● Passage to read

=== Begin Enclosure ===

Comparison of Clinical Outcomes and Safety of Single-stage Bilateral and Unilateral Unicompartmental Knee Arthroplasty.
Unicompartmental knee artroplasty (UKA) is a method with high patient satisfaction and successful results, which is used in the surgical treatment of medial joint osteoarthritis accompanied by complete thickness cartilage loss (1,2). It is a less invasive procedure with shorter operation time (3), less blood loss, and without touching cartilage, bone, and ligaments in other parts of the knee, compared with total knee arthroplasty (TKA). In addition, stay in hospital is shorter and rehabilitation of the patients are faster with UKA (4-6). Although long-term results reveal that revision rate is a bit higher in UKA; UKA have important advantages such as lower morbidity and mortality rate and providing a more physiological joint compared with TKA (1,7).
It is known that at least 20% of patients with knee arthroplasty due to gonarthrosis have disease in both joints and patients are admitted to the hospital for surgical treatment of other knees after a knee surgery (3,8,9). The advantages of operating two knees in one surgery are decrease in treatment costs, shorter duration of hospitalization and shorter rehabilitation process (10-12). However, it is concerned that operating two knees in one surgery may prolong duration of the operation, increase the amount of bleeding and the need for transfusion, and complications, morbidity and mortality rate may be higher (3,13).
This study was planned based on the hypothesis that bilateral medial unicondylar procedure is as reliable and effective as unilateral procedure. The aim of this study was to compare radiological prosthesis alignments, clinical functional scores, patient satisfaction and complications in patients with unilateral UKA and bilateral UKA in one surgery for medial joint osteoarthritis.

=== End Enclosure ===

● Study material
=== Begin Enclosure ===

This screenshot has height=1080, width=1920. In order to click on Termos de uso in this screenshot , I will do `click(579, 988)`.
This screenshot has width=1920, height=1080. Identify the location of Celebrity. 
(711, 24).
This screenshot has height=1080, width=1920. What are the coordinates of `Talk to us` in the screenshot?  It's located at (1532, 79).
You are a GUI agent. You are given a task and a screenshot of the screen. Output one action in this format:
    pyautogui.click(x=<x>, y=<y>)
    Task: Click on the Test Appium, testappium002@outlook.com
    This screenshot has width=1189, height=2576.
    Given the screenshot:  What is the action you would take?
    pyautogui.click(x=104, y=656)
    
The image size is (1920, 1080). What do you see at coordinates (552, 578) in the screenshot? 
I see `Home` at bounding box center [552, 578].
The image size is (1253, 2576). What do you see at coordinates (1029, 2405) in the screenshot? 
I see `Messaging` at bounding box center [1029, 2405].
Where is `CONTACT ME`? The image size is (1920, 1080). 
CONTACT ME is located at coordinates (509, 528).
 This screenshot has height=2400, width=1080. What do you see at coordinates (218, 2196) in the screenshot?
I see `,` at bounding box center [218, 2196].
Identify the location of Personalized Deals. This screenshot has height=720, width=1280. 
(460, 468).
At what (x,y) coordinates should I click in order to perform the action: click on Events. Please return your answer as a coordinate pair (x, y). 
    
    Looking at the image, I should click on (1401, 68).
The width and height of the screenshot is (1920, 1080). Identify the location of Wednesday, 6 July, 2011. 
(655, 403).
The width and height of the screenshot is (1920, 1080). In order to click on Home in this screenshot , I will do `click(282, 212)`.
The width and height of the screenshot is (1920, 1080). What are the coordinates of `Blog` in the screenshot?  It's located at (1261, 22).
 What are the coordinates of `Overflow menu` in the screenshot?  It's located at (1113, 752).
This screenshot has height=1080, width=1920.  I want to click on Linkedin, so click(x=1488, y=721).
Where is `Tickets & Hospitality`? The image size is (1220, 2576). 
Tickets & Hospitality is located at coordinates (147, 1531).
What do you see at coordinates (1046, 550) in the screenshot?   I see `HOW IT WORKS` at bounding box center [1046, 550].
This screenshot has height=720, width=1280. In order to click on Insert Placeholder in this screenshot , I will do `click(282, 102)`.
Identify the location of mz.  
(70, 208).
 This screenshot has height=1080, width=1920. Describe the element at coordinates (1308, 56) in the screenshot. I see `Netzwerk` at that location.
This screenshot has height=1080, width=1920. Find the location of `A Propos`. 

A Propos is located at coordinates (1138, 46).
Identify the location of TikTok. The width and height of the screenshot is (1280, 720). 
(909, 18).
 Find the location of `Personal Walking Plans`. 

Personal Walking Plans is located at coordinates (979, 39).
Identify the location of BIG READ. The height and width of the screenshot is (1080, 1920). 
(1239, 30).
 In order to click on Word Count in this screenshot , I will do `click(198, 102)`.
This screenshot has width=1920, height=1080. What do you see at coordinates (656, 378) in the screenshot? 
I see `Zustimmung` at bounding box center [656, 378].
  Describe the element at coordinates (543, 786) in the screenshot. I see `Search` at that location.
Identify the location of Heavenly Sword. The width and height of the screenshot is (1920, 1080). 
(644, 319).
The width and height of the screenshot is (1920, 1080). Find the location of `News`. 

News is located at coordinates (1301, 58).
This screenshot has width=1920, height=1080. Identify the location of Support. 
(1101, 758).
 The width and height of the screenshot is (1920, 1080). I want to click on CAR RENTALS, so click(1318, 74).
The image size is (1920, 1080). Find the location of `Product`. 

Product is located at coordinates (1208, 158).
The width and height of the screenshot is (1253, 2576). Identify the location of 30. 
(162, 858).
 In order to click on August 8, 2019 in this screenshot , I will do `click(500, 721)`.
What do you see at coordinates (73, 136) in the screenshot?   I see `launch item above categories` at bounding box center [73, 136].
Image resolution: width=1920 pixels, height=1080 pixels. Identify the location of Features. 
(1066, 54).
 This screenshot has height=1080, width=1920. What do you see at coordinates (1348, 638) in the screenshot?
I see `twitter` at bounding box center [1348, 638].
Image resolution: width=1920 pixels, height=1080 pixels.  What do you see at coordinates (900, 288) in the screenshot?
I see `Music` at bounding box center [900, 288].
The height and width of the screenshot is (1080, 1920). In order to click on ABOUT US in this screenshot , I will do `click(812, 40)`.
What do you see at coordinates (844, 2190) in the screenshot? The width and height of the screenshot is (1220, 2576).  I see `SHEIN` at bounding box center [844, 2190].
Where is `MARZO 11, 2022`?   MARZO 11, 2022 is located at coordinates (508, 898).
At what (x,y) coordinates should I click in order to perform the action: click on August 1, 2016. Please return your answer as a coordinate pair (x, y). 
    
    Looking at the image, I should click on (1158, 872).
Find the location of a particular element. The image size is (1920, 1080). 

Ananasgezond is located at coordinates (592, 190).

=== End Enclosure ===

● Questions to answer
- 1) In the knee arthroplasty passage, can you turn the paragraph beginning "It is known that at least 20%" into a short bulleted list that keeps its main facts?
- 2) What advantages of UKA over total knee arthroplasty does the knee arthroplasty passage list in the paragraph beginning "Unicompartmental knee artroplasty (UKA) is a method"?
- 3) According to the knee arthroplasty passage, why is there concern about operating on both knees in one surgery?
None of the data is needed for what follows.

● Exercise responses
- 1)
- At least 20% of patients having knee arthroplasty for gonarthrosis have disease in both knees, and after one knee surgery they come back for surgery on the other knee.
- Operating on both knees in one surgery lowers treatment costs, shortens the hospital stay and shortens rehabilitation.
- There is concern that a single surgery on both knees may take longer, increase bleeding and the need for transfusion, and raise complication, morbidity and mortality rates.

- 2)
1. It is less invasive.
2. The operation is shorter.
3. There is less blood loss.
4. Cartilage, bone and ligaments in other parts of the knee are left untouched.
5. The hospital stay is shorter.
6. Patients rehabilitate faster.
7. Morbidity and mortality rates are lower.
8. It gives a more physiological joint.

- 3) Operating on both knees at once may lengthen the operation and increase bleeding and the need for transfusion. Complication, morbidity and mortality rates may also be higher.